*Work instructions*
In the abstract on ovarian carcinoma treated with neoadjuvant chemotherapy, what was the median recurrence-free survival for tumors with fibrosis (3+)?

*Text provided*

Literature DB >> 23397476

Histologic parameters predictive of disease outcome in women with advanced stage ovarian carcinoma treated with neoadjuvant chemotherapy.

Damanzoopinder Samrao1, Dan Wang, Faith Ough, Yvonne G Lin, Song Liu, Teodulo Menesses, Annie Yessaian, Nicole Turner, Tanja Pejovic, Paulette Mhawech-Fauceglia.   

Abstract

The use of neoadjuvant chemotherapy followed by tumor reduction surgery, also called interval debulking surgery (IDS), is considered an alternative therapeutic regimen for selected patients with advanced stage epithelial ovarian cancer (EOC). Although minimal residual disease has been proven to be a prognostic factor in traditional cytoreduction for advanced stage EOC, predictive factors after IDS still remain unexplored. The aim of this study was to determine the prognostic value of post-neoadjuvant histologic changes with clinical outcome. Three pathologists evaluated 67 cases for the following parameters: fibrosis, necrosis, residual tumor, and inflammation. The Cohen's kappa statistic was used to measure agreement among pathologists. Univariate and multivariate Cox proportional hazards models were used to determine the association between histologic parameters and recurrence-free survival (RFS) and overall survival (OS). There was substantial to almost perfect agreement among the three pathologists in all four histologic parameters (k ranged from 0.65 to 0.97). Fibrosis was associated with longer RFS (P = 0.0257) with a median of 20 months for tumors with fibrosis (3+) versus 12 months for tumors with fibrosis (1+, 2+) and longer OS (P = 0.0249) with a median of 51 months for tumors with fibrosis (3+) versus 32 months for tumors with fibrosis (1+, 2+). Our results revealed that patients with tumors exhibiting fibrosis (1+, 2+), as well as necrosis (0, 1+), had significant shorter RFS and OS (P = 0.059 and P = 0.0234, respectively). We suggest that the assessment of fibrosis and necrosis should be implemented in pathologic evaluation and prospectively validated in future studies.

*Provided records*

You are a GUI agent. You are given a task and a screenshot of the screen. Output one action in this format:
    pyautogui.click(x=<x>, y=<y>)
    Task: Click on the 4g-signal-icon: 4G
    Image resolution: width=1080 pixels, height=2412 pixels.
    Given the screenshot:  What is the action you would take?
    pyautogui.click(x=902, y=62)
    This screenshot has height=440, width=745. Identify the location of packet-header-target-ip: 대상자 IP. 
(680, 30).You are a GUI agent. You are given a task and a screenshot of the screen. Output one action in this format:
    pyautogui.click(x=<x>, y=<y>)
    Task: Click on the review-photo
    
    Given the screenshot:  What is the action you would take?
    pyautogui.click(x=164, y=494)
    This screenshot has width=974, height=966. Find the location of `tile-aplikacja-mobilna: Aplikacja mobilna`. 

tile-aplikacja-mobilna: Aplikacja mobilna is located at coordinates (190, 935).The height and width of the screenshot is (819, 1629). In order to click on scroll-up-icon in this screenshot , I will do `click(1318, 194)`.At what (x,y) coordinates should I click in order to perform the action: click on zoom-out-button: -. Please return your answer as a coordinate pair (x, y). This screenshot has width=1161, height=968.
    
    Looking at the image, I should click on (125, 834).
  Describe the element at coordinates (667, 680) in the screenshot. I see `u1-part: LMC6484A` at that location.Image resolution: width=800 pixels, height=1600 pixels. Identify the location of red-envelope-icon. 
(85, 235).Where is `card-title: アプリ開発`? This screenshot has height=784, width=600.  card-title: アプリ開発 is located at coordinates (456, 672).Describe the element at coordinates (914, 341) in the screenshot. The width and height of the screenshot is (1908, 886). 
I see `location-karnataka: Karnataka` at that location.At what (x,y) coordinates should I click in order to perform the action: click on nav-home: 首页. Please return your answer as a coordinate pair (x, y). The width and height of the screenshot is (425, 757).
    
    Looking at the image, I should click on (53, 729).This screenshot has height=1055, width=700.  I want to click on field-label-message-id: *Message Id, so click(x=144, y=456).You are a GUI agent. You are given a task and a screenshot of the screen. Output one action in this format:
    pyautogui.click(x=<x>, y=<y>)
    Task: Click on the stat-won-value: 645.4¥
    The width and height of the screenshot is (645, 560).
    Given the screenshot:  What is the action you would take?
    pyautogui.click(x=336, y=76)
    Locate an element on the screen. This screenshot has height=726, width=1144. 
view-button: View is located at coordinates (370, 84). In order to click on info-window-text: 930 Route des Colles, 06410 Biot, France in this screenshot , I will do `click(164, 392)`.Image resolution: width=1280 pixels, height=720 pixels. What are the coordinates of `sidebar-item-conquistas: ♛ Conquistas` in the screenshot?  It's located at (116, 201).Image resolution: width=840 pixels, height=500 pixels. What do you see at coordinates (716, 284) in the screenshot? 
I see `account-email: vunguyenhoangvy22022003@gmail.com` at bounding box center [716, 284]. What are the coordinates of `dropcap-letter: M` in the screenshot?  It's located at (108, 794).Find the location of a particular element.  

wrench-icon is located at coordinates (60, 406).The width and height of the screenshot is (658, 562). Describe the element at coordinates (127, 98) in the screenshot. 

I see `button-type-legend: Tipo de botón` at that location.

*Finished exercise*
20 months